Stated goal: Recast the lines from the one holding "Switch to the Out of Possession tab" through the last line, inclusive, as a Markdown table with the columns Nr and Line, skipping blank lines. Leave the pictures out.

[Data entries]
───

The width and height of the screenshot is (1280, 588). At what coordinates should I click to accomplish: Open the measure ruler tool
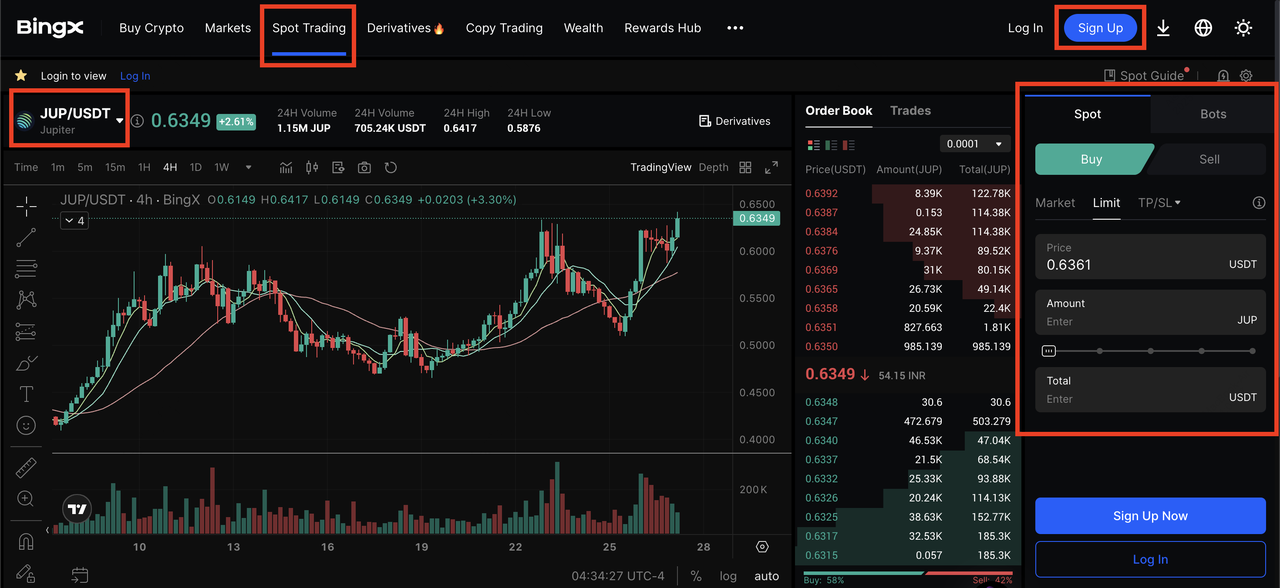tap(27, 467)

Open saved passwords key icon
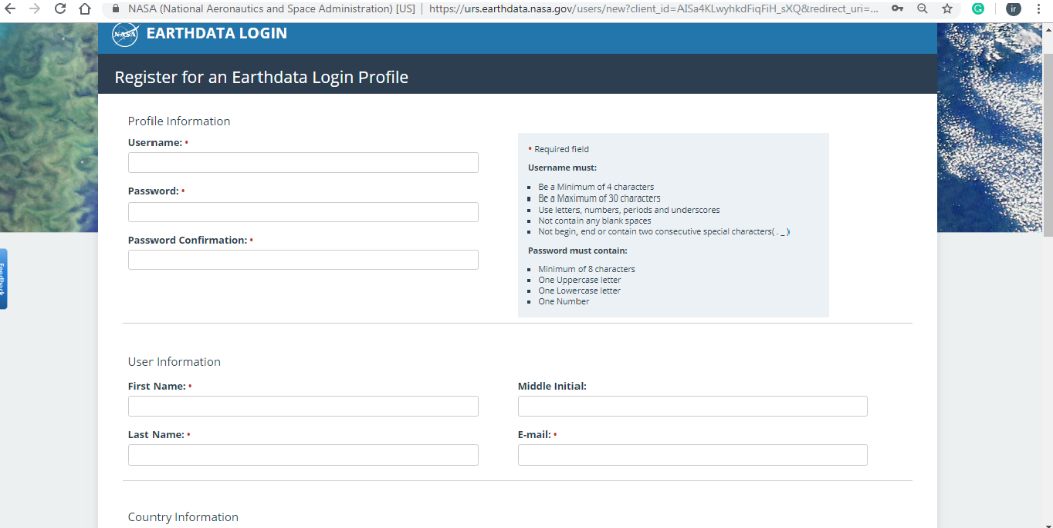coord(897,8)
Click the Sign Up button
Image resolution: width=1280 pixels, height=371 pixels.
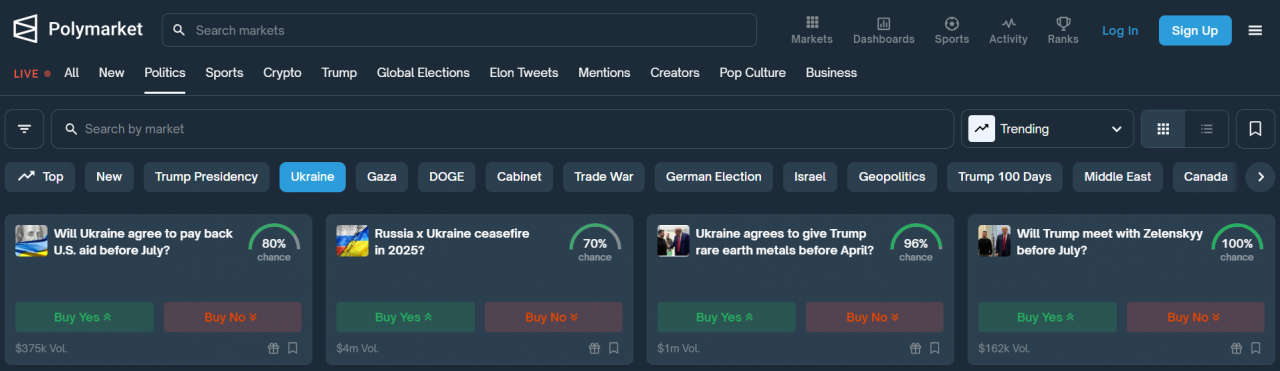click(1195, 30)
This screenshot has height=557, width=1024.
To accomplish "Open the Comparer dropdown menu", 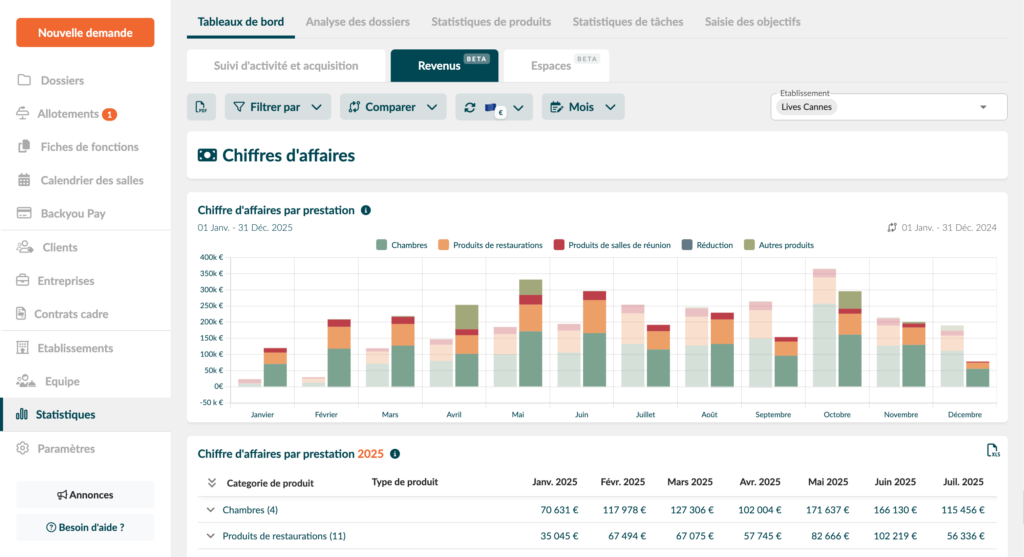I will click(392, 107).
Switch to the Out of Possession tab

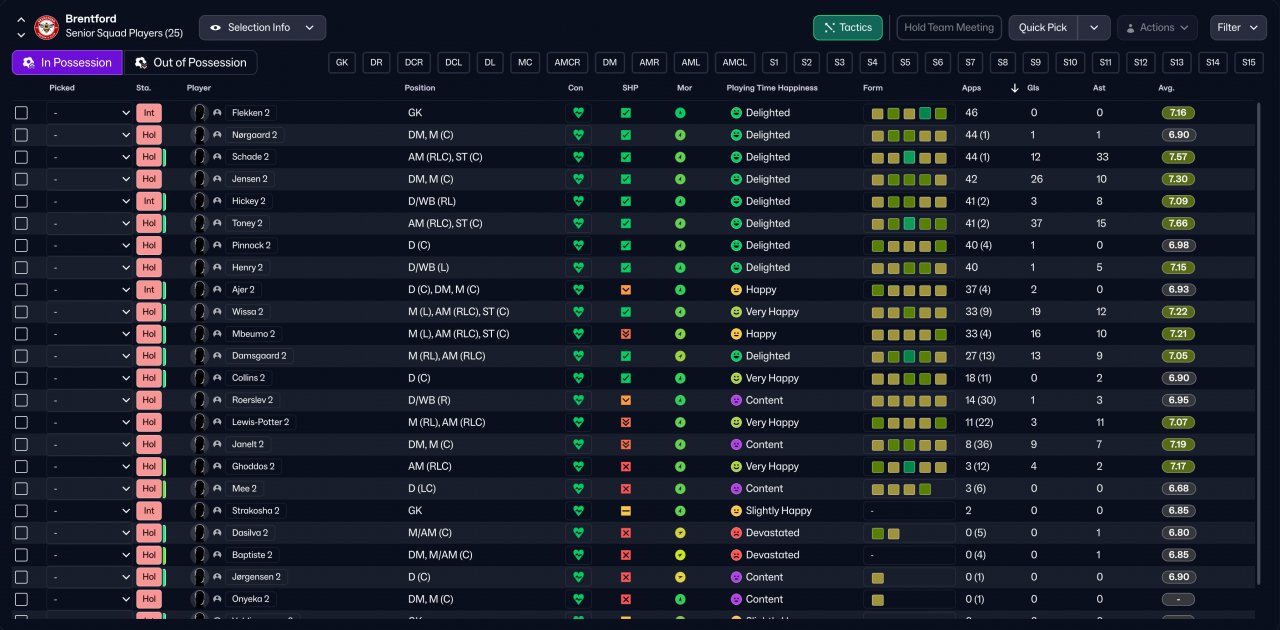pos(190,63)
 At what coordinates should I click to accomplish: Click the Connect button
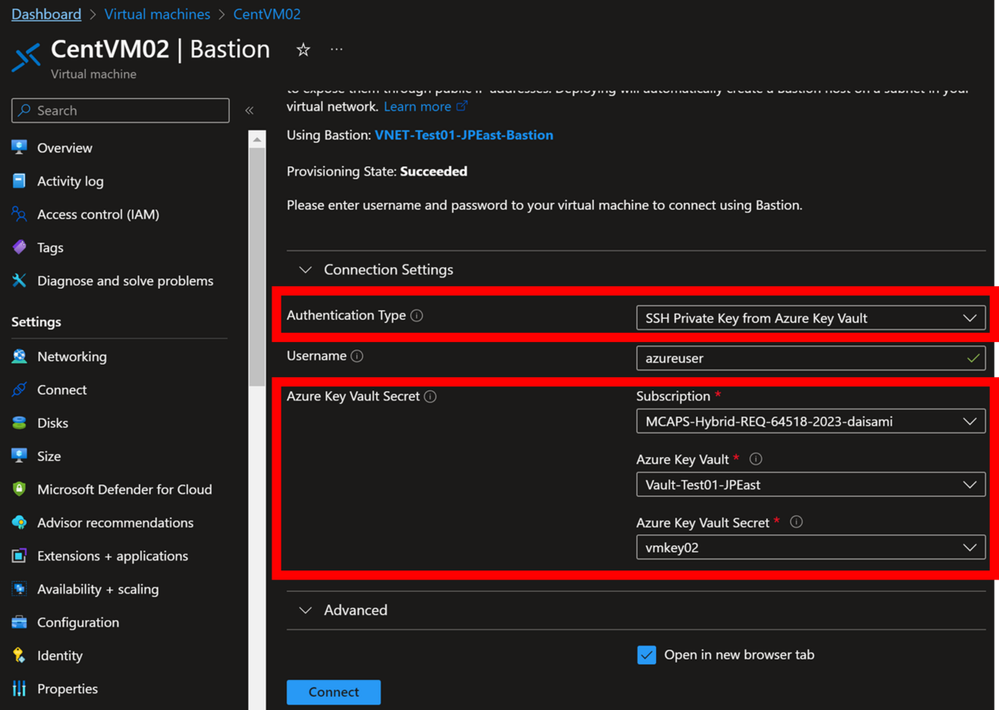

───

Exercise answer:
| Nr | Line |
|---|---|
| 1 | Switch to the Out of Possession tab |
| 2 | pos(190,63) |
| 3 |  At what coordinates should I click to accomplish: Click the Connect button |